_WORK INSTRUCTION_:
Each line in the listing is to be restated exactly.
[MATERIAL FOR THIS EXERCISE Boundary: Start]
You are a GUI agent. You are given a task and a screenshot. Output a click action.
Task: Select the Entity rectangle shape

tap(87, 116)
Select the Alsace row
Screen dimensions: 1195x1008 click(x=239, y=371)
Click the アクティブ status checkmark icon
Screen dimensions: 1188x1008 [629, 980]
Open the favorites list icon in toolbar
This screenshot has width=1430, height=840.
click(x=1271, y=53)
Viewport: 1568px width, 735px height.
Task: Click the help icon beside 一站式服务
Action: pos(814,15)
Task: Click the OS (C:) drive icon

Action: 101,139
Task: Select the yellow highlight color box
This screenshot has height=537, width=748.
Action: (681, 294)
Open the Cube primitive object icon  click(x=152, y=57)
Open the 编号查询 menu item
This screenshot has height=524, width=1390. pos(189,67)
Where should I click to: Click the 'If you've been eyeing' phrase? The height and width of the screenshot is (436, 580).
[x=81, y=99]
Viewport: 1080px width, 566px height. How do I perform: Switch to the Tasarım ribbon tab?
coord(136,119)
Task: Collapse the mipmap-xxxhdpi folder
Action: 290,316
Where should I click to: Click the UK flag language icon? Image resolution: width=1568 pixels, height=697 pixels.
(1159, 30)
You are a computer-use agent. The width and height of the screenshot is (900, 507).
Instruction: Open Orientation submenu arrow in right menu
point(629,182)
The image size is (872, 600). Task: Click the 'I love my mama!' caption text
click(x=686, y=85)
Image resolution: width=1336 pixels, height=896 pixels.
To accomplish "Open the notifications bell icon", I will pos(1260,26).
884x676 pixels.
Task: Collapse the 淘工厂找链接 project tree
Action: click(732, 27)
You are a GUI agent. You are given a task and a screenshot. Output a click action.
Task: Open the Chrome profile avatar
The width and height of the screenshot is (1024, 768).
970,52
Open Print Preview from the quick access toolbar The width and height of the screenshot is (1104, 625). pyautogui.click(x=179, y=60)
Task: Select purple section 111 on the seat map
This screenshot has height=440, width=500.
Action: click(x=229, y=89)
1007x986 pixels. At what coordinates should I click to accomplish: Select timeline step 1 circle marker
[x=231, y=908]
[MATERIAL FOR THIS EXERCISE Boundary: End]
_YOUR SOLUTION_:
You are a GUI agent. You are given a task and a screenshot. Output a click action.
Task: Select the Entity rectangle shape

tap(87, 116)
Select the Alsace row
Screen dimensions: 1195x1008 click(x=239, y=371)
Click the アクティブ status checkmark icon
Screen dimensions: 1188x1008 [629, 980]
Open the favorites list icon in toolbar
This screenshot has width=1430, height=840.
click(x=1271, y=53)
Viewport: 1568px width, 735px height.
Task: Click the help icon beside 一站式服务
Action: pos(814,15)
Task: Click the OS (C:) drive icon

Action: 101,139
Task: Select the yellow highlight color box
This screenshot has height=537, width=748.
Action: (681, 294)
Open the Cube primitive object icon  click(x=152, y=57)
Open the 编号查询 menu item
This screenshot has height=524, width=1390. pos(189,67)
Where should I click to: Click the 'If you've been eyeing' phrase? The height and width of the screenshot is (436, 580).
[x=81, y=99]
Viewport: 1080px width, 566px height. How do I perform: Switch to the Tasarım ribbon tab?
coord(136,119)
Task: Collapse the mipmap-xxxhdpi folder
Action: 290,316
Where should I click to: Click the UK flag language icon? Image resolution: width=1568 pixels, height=697 pixels.
(1159, 30)
You are a computer-use agent. The width and height of the screenshot is (900, 507).
Instruction: Open Orientation submenu arrow in right menu
point(629,182)
The image size is (872, 600). Task: Click the 'I love my mama!' caption text
click(x=686, y=85)
Image resolution: width=1336 pixels, height=896 pixels.
To accomplish "Open the notifications bell icon", I will pos(1260,26).
884x676 pixels.
Task: Collapse the 淘工厂找链接 project tree
Action: click(732, 27)
You are a GUI agent. You are given a task and a screenshot. Output a click action.
Task: Open the Chrome profile avatar
The width and height of the screenshot is (1024, 768).
970,52
Open Print Preview from the quick access toolbar The width and height of the screenshot is (1104, 625). pyautogui.click(x=179, y=60)
Task: Select purple section 111 on the seat map
This screenshot has height=440, width=500.
Action: click(x=229, y=89)
1007x986 pixels. At what coordinates should I click to accomplish: Select timeline step 1 circle marker
[x=231, y=908]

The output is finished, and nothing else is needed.